Dave/AA7EE posted a nice tutorial describing how he cuts PCB material using a sharp utility knife. That was the first technique I tried.
I took one of the smaller pieces of copper clad PCB from the box I ordered earlier in the year and clamped it to the workbench. Using one of my utility knives, I made 3-4 cuts using a fair bit of pressure on the blade. Then I clamped it in the vise and with a bit of force, was able to break off the piece I had scored. I only scored one side, but it seemed to work pretty well. There were some sharp copper edges on the unscored side, so scoring both sides seems to be the way to go. Cutting through the copper was pretty hard on the blades, and I can see how you could go through a bunch of blades if doing it this way. Blades are pretty inexpensive though. For cutting larger pieces of PCB, this is probably the way to go.

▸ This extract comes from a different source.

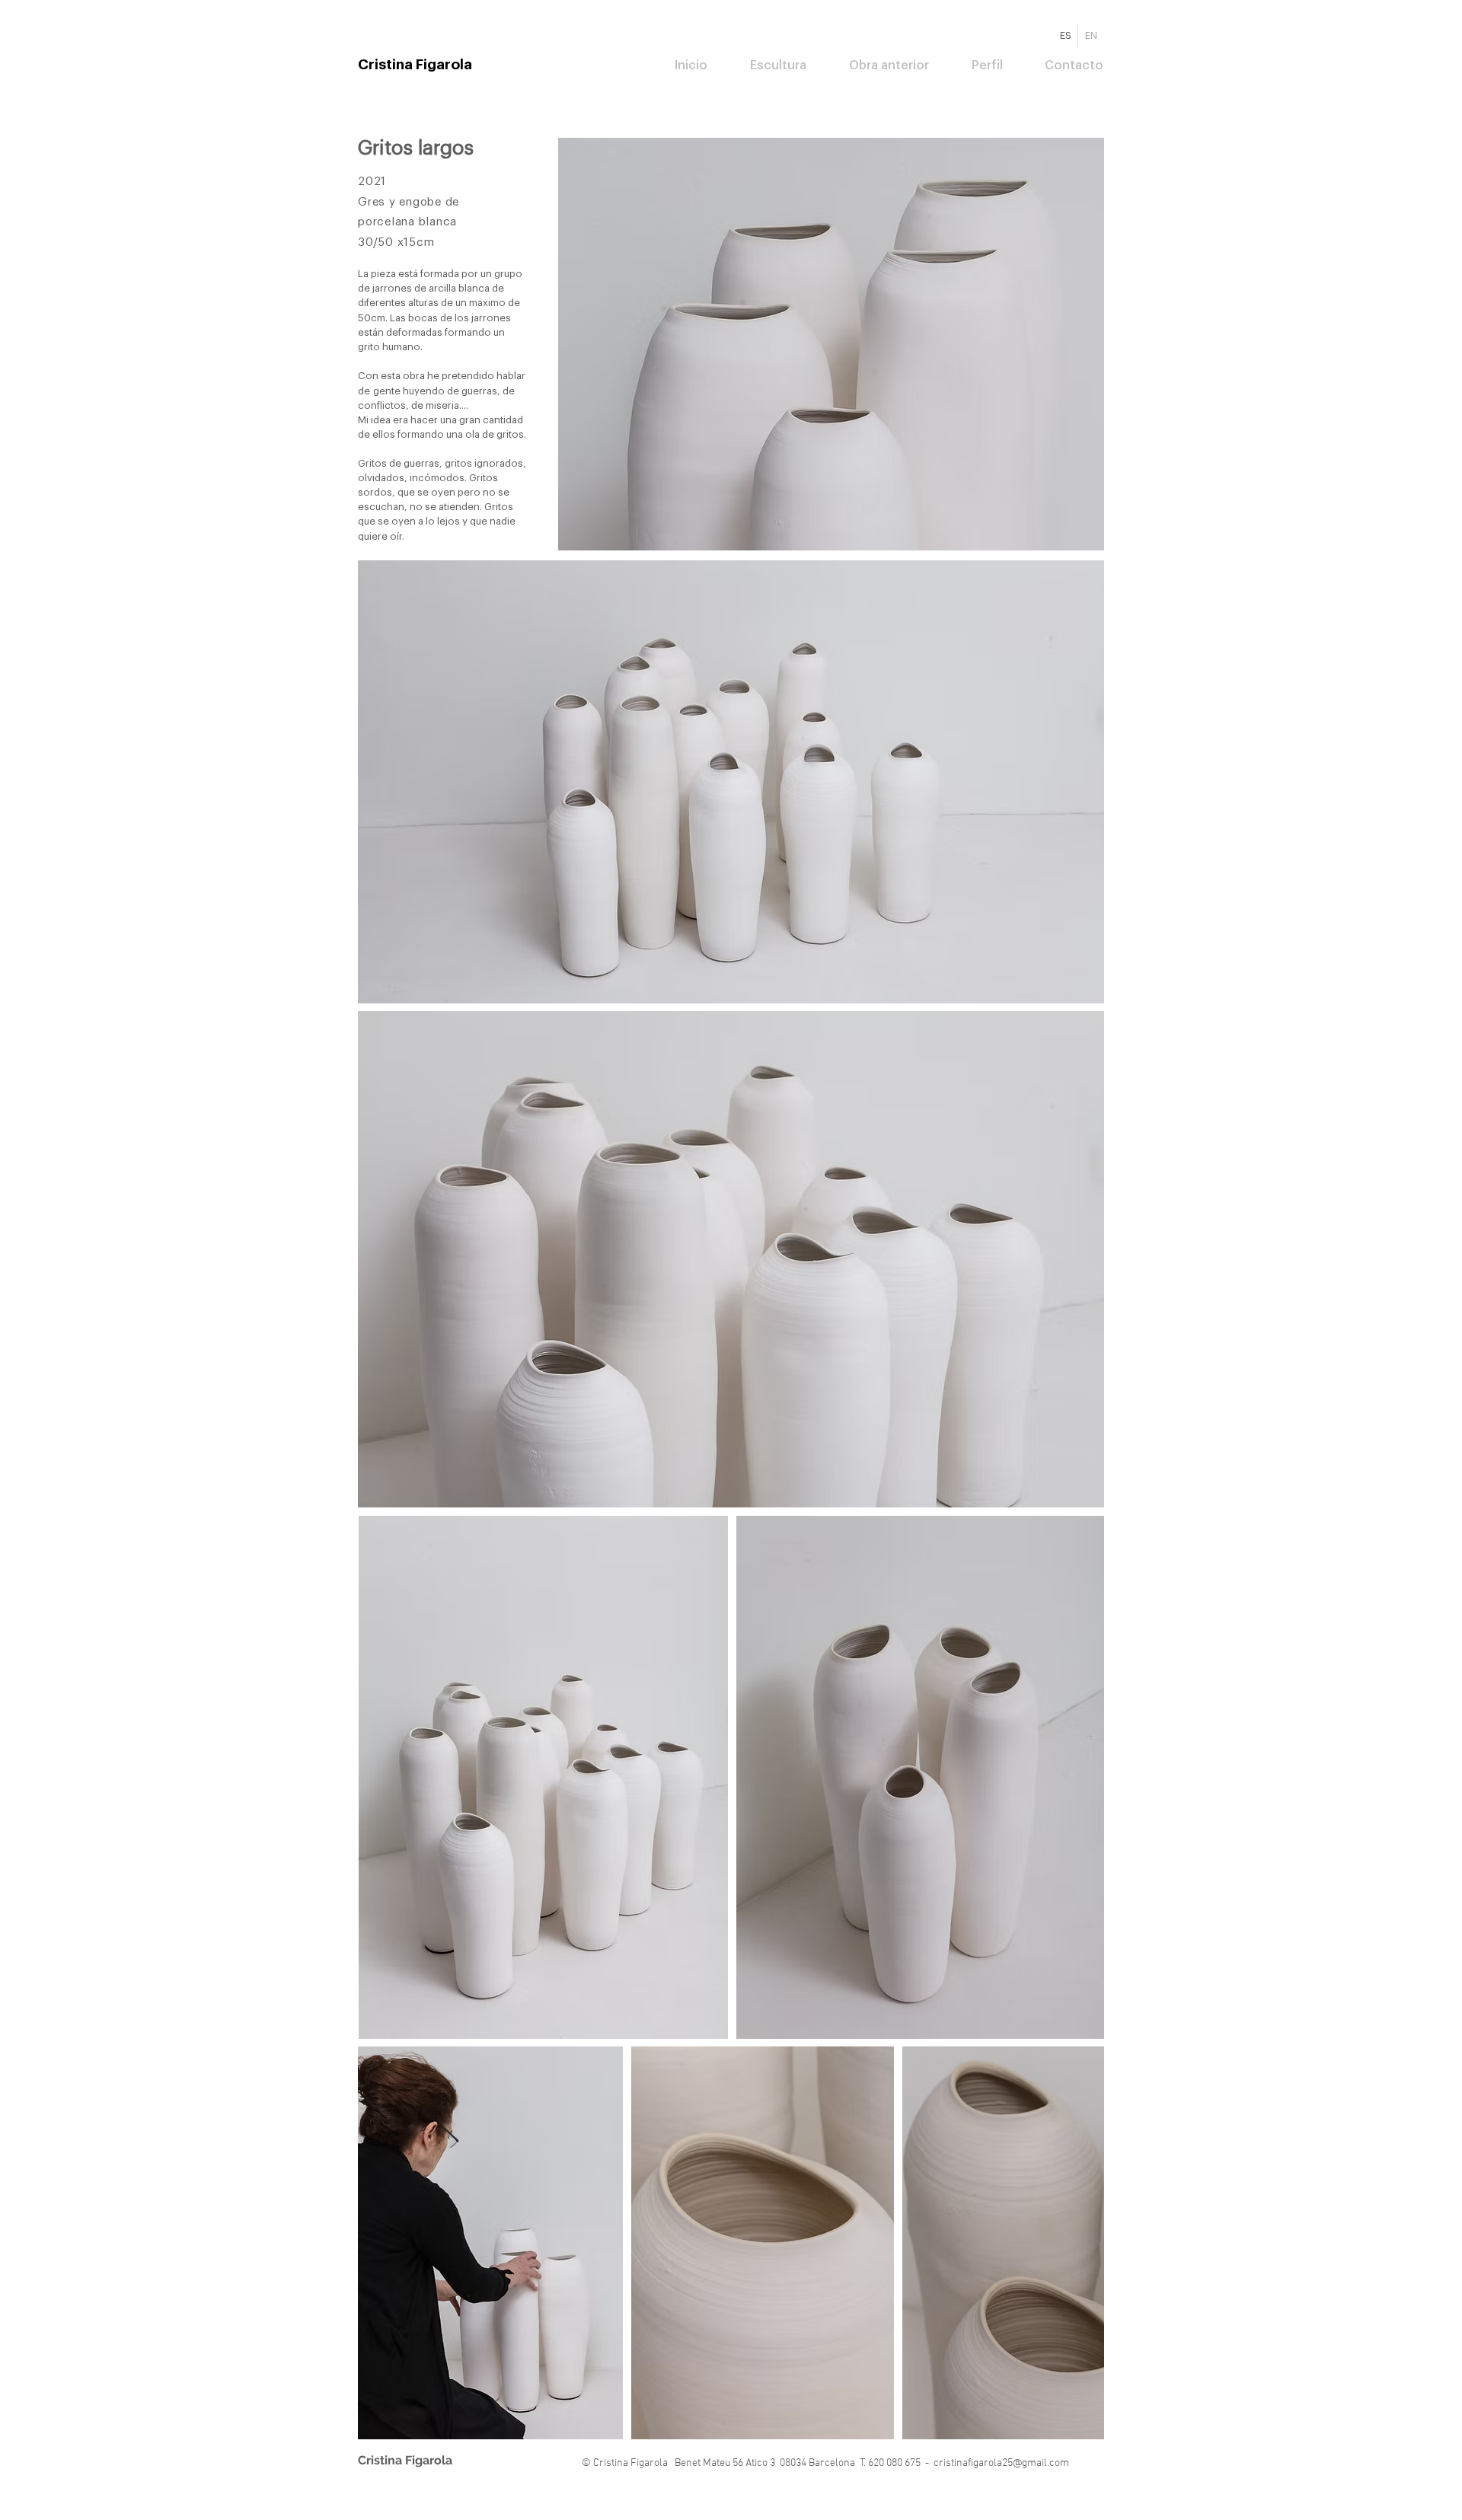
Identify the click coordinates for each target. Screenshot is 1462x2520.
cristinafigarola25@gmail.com (1001, 2463)
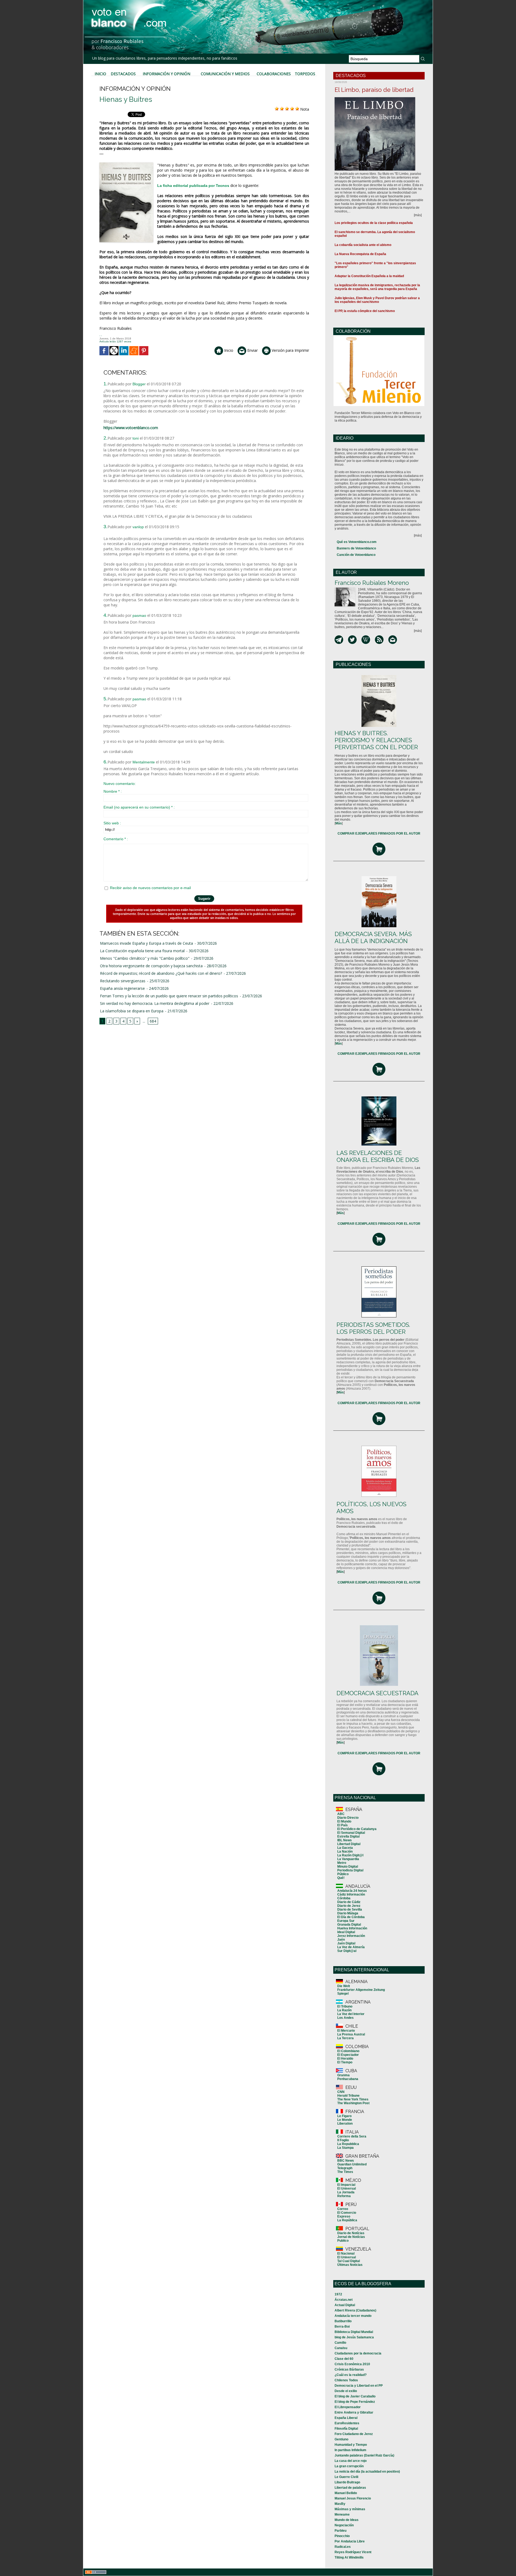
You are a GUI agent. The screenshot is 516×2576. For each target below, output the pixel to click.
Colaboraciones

Next were the tin snips, basically big beefy scissors. They cut through the PCB with a little bit of effort, but it’s hard to make longer cuts with them because the tin snips are kind of stubby. For any cuts longer than 3-4 cm, the PCB ended up getting bent out of shape from the snips. I was able to take a strip of PCB (cut using the scoring technique) and use the snips to cut off some island-sized pieces of PCB. For small cuts, the snips worked pretty well. For large cuts, not so much.
Finally it was the Dremel’s turn. With the PCB clamped to the table, the cutting wheel easily scored the PCB, but without a guide cutting a straight line takes a bit of practice. The cutting wheel cut through the PCB material pretty easily too, although the wheel got eaten up pretty quickly in the process. A good bit of dust was created too, so wearing some kind of mask would definitely be in order. I think for cutting or scoring PCBs, I’ll skip the Dremel. Cutting wheels are significantly more expensive than utility knife blades, and copper and fiberglass dust probably isn’t something I want floating around the workshop anyway.
For now, I’ll work on practicing and refining my skills using the scoring method and the tin snips for cutting pads while I save a few dollars to get a decent hole punch. I suspect I’ll end up doing a combination of hole punched and MeSquares for Manhattan islands in the future.